» Task brief:
Only one span of the listing below is wanted: the lines from the one with "Heterotaxy Syndrome (219, 916)" through the one with "Congenitally corrected transposition", reproduced exactly, both ends kept.

» Data provided:
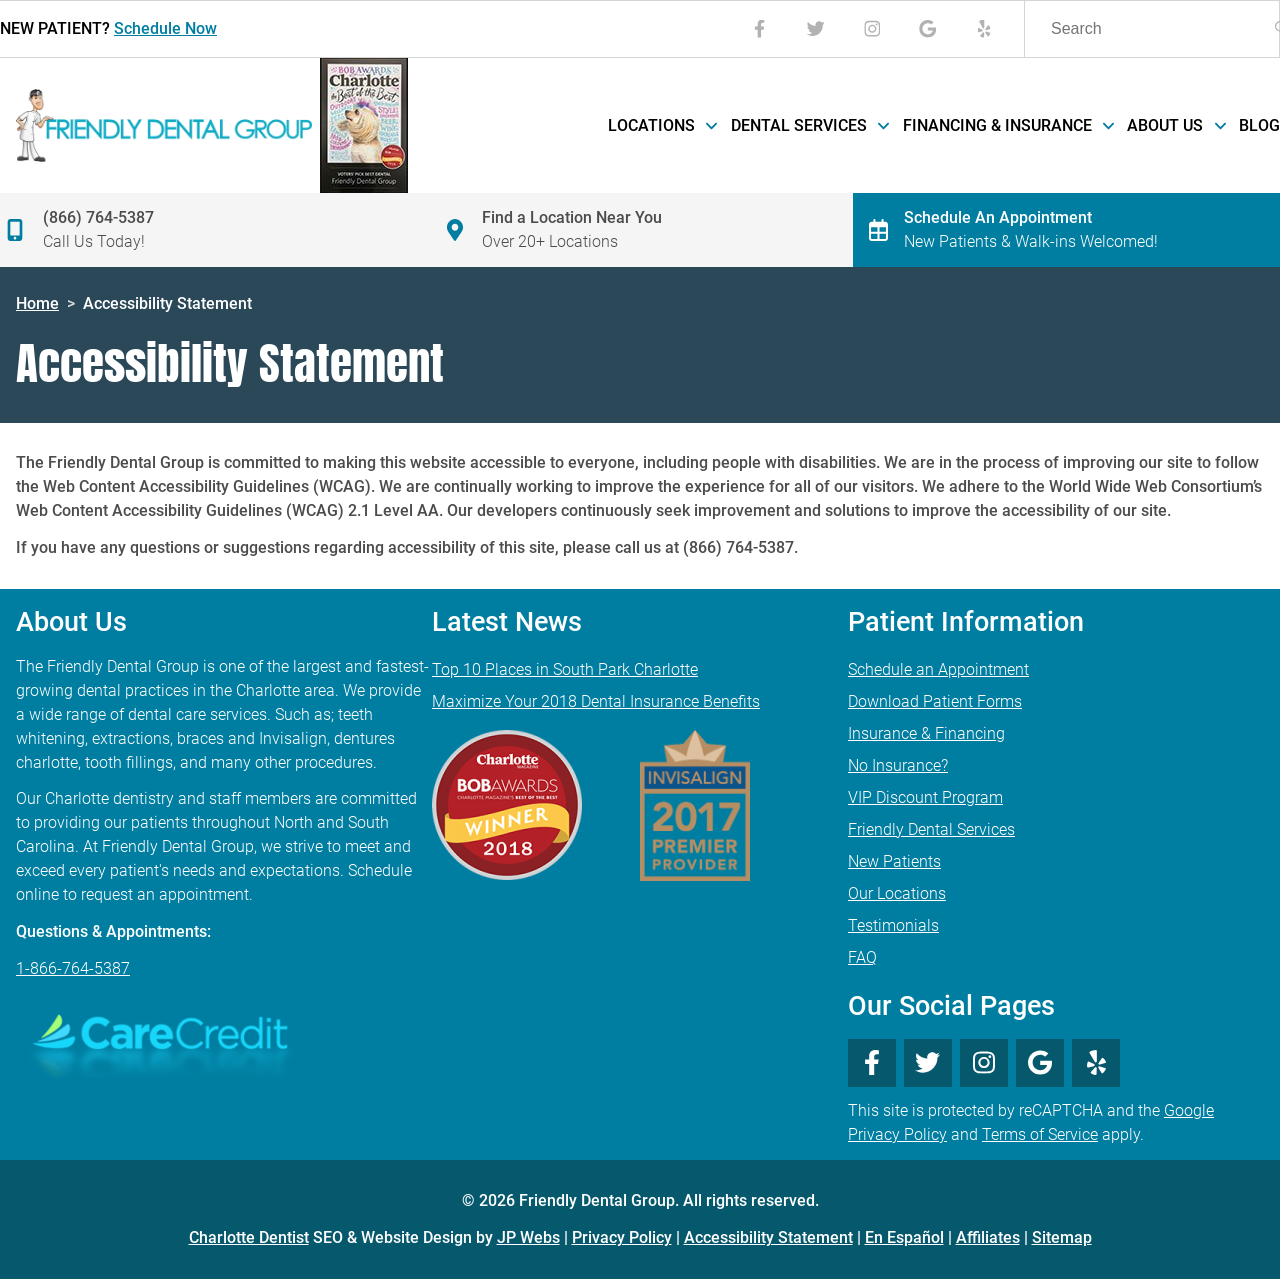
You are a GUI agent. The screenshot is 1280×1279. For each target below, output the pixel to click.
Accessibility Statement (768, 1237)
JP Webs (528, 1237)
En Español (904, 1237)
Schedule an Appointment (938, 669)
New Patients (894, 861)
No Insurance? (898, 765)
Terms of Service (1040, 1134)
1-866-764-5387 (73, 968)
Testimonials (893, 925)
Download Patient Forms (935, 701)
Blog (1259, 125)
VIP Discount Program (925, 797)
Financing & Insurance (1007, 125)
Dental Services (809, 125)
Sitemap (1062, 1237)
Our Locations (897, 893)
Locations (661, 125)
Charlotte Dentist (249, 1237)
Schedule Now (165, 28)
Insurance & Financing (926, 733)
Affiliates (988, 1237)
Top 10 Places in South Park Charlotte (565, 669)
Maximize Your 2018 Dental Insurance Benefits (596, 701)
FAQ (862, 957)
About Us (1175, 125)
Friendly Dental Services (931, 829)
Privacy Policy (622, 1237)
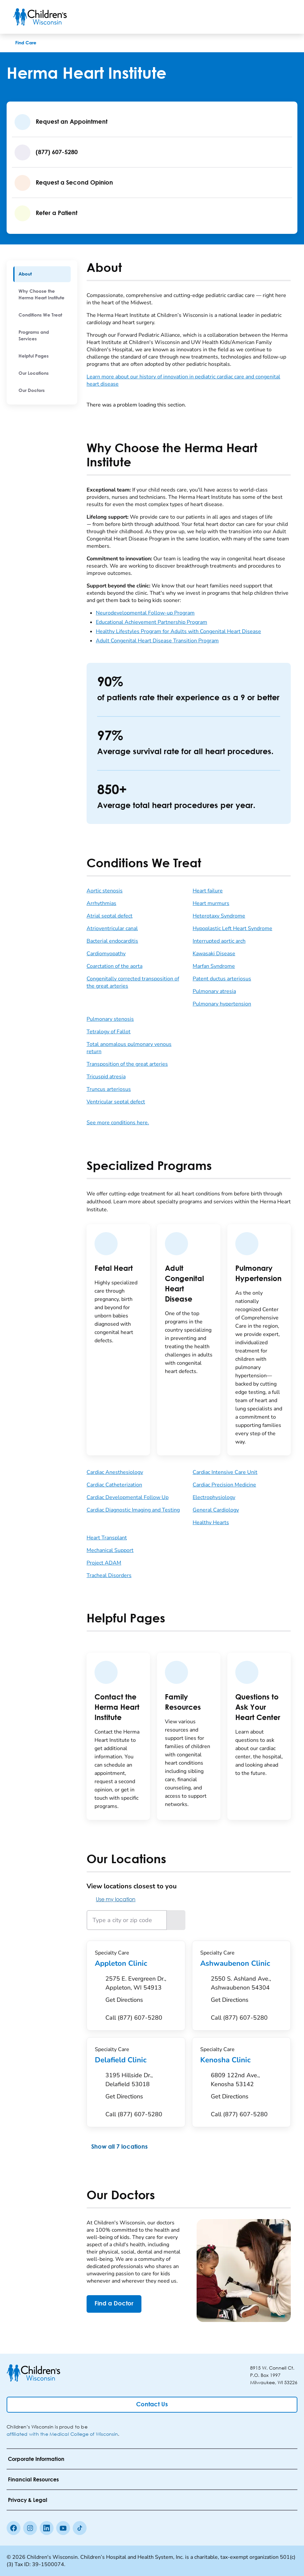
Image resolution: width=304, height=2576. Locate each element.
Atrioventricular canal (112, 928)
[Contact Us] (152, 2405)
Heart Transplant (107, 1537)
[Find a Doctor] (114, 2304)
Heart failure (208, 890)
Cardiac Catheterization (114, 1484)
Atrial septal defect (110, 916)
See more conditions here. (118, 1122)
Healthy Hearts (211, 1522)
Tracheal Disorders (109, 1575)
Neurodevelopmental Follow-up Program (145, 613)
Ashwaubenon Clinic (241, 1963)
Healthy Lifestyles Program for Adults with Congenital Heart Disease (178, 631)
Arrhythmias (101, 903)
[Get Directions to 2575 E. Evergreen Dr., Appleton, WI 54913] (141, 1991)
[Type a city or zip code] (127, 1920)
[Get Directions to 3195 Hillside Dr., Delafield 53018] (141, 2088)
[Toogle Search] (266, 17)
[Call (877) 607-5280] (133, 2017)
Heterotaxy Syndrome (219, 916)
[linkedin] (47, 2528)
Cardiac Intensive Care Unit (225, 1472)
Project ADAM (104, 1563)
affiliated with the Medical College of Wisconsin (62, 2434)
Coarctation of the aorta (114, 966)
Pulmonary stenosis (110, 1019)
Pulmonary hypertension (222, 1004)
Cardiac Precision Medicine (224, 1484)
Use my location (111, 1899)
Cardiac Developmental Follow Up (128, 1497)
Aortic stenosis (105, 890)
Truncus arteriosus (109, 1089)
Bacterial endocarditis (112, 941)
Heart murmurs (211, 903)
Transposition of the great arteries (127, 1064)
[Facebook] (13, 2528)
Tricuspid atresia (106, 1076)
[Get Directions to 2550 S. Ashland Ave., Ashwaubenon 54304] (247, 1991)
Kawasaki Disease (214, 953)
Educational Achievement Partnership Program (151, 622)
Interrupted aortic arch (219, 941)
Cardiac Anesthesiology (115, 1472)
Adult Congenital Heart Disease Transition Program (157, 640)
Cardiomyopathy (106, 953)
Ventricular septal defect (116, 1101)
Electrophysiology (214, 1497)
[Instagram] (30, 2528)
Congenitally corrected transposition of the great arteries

--

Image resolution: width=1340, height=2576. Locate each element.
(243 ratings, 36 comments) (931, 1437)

» Expected answer:
Heterotaxy Syndrome (219, 916)
[linkedin] (47, 2528)
Cardiac Intensive Care Unit (225, 1472)
Project ADAM (104, 1563)
affiliated with the Medical College of Wisconsin (62, 2434)
Coarctation of the aorta (114, 966)
Pulmonary stenosis (110, 1019)
Pulmonary hypertension (222, 1004)
Cardiac Precision Medicine (224, 1484)
Use my location (111, 1899)
Cardiac Developmental Follow Up (128, 1497)
Aortic stenosis (105, 890)
Truncus arteriosus (109, 1089)
Bacterial endocarditis (112, 941)
Heart murmurs (211, 903)
Transposition of the great arteries (127, 1064)
[Facebook] (13, 2528)
Tricuspid atresia (106, 1076)
[Get Directions to 2550 S. Ashland Ave., Ashwaubenon 54304] (247, 1991)
Kawasaki Disease (214, 953)
Educational Achievement Partnership Program (151, 622)
Interrupted aortic arch (219, 941)
Cardiac Anesthesiology (115, 1472)
Adult Congenital Heart Disease Transition Program (157, 640)
Cardiomyopathy (106, 953)
Ventricular septal defect (116, 1101)
Electrophysiology (214, 1497)
[Instagram] (30, 2528)
Congenitally corrected transposition of the great arteries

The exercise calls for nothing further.